4-Deoxy-4-fluoro-α-D-sorbose (6) was prepared in crystalline form by the action of potassium hydrogen fluoride on 3,4-anhydro-1,2-O-isopropylidene-β-D-psicopyranose (3) followed by deacetonation. Under identical conditions 3,4-anhydro-1,2-O-isopropylidene-β-D-tagatopyranose (7) underwent epoxide migration to give 4,5-anhydro- 1,2-O-isopropylidene-β-D-fructopyranose (12), which after deacetonation yielded 4-deoxy-4-fluoro-D-tagatose (15) 5-deoxy-5-fluoro-α-L-sorbopyranose (16) the latter as the crystalline free sugar. The action of glycol-cleavage reagents on the isopropylidene acetals of the deoxyfluoro sugars was consistent with the assigned structures.

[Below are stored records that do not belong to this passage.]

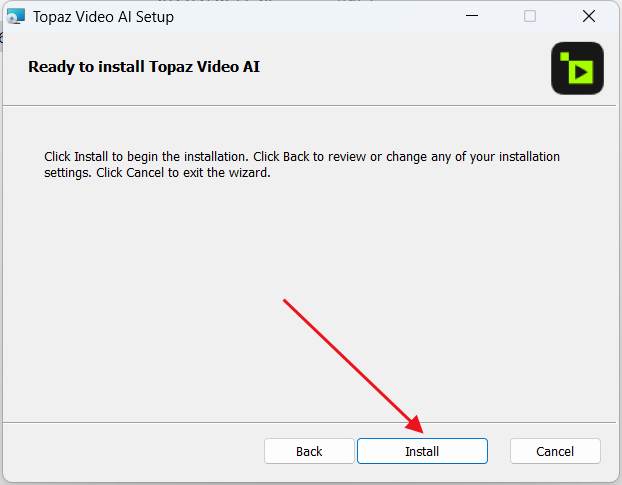Click the blank header banner beside the heading
This screenshot has width=622, height=485.
click(x=405, y=67)
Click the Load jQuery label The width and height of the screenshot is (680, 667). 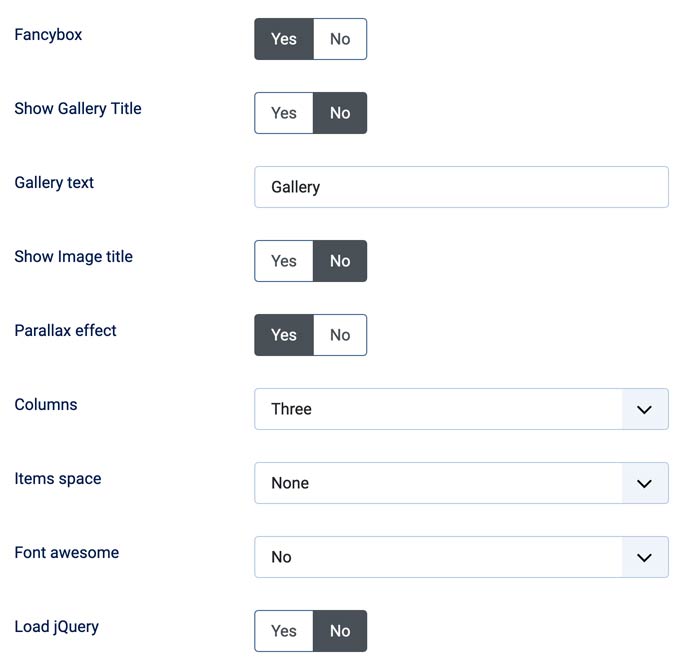click(x=57, y=627)
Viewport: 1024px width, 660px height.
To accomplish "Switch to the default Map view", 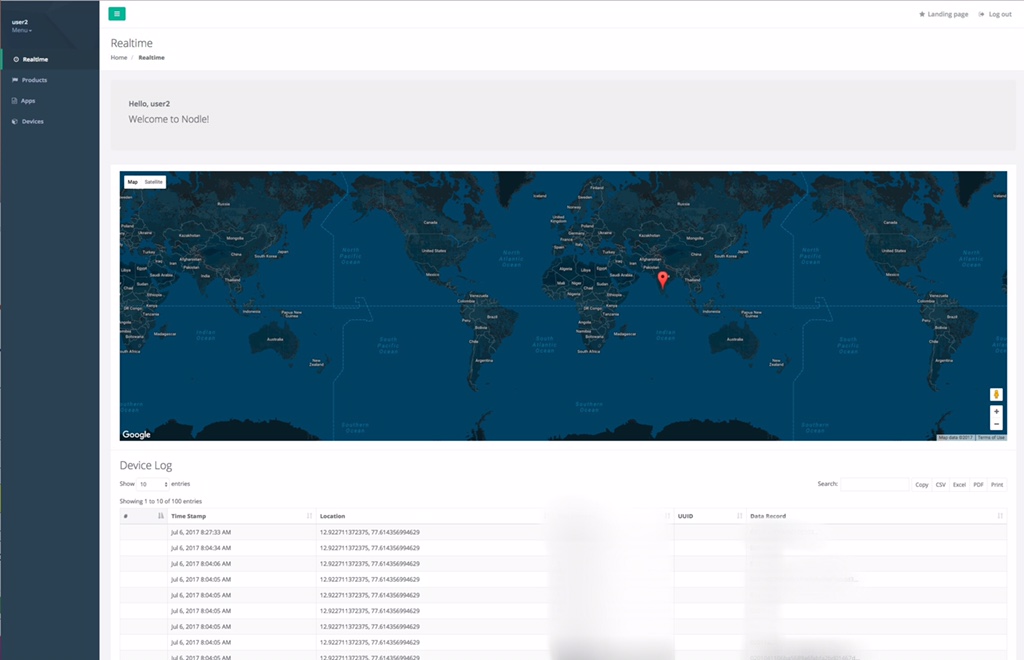I will pyautogui.click(x=132, y=182).
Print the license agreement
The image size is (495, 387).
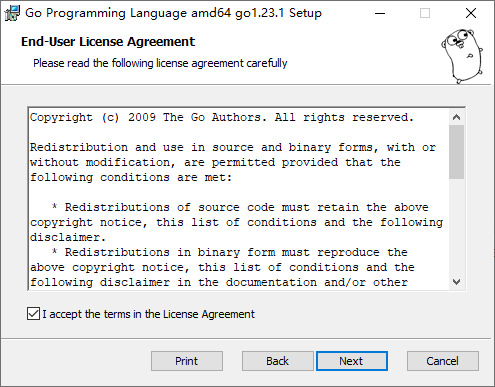click(x=187, y=361)
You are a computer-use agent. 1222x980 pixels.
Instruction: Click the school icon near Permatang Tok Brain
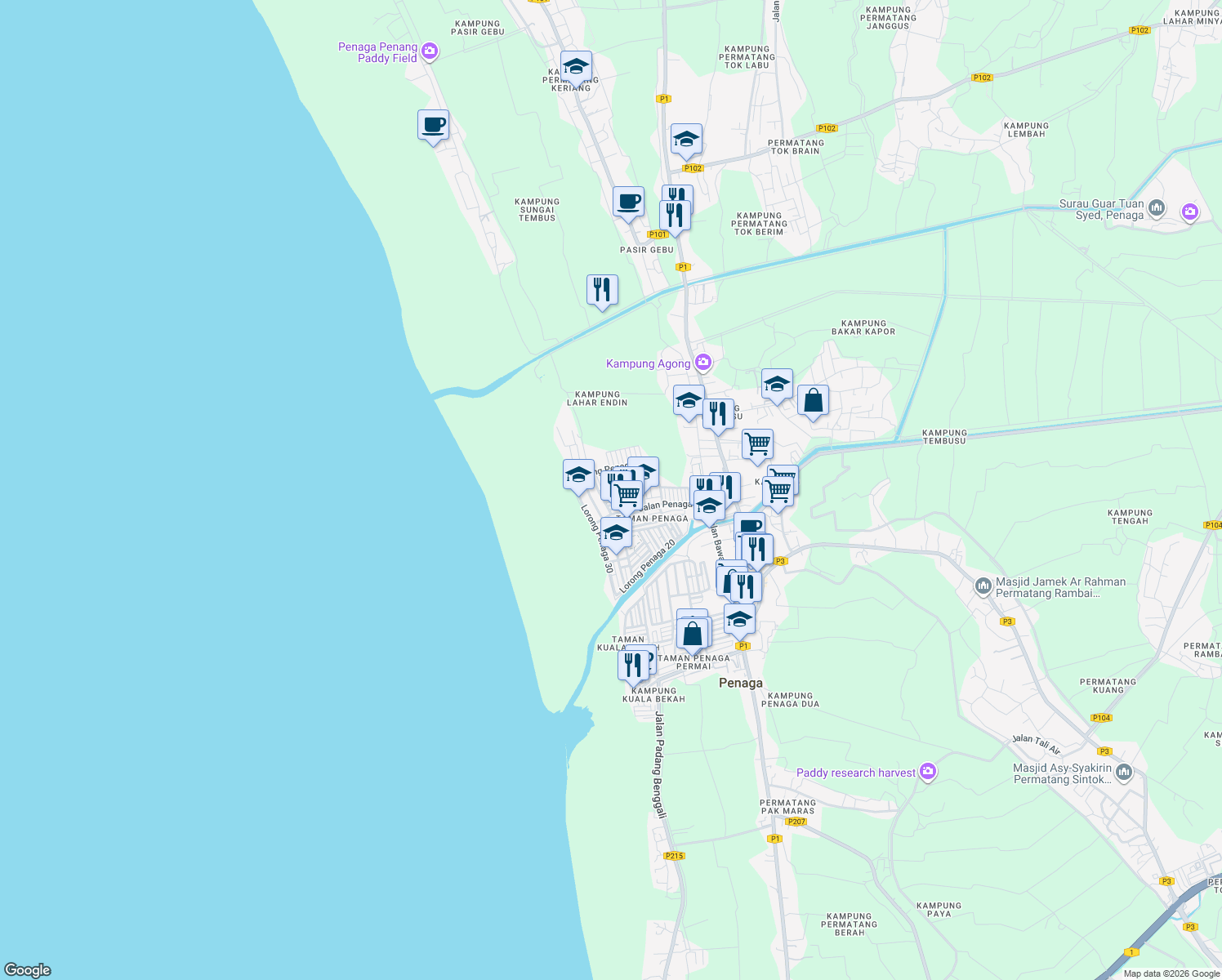tap(685, 139)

The structures were established by ¹³C n.m.r. studies of the free deoxyfluoro sugars 6 and 16 of the isopropylidene acetal 13, and by ¹H n.m.r. studies on the acetylated isopropylidene acetals 5 diacetate, 13 diacetate, and 14 diacetate. 5-Deoxy-5-fluoro-L-sorbose (16) was biologically active producing in mice effects characteristic of deoxyfluorotrioses and of fluoroacetate. 4-Deoxy-4-fluoro-D-tagatose (15) and 4-deoxy-4-fluoro-D-sorbose (6) produced no apparent effects in mice up to a dose of 500 mg/kg. The implications of these findings with respect to transport phosphorylation, and the action of aldolase on ketohexoses are discussed.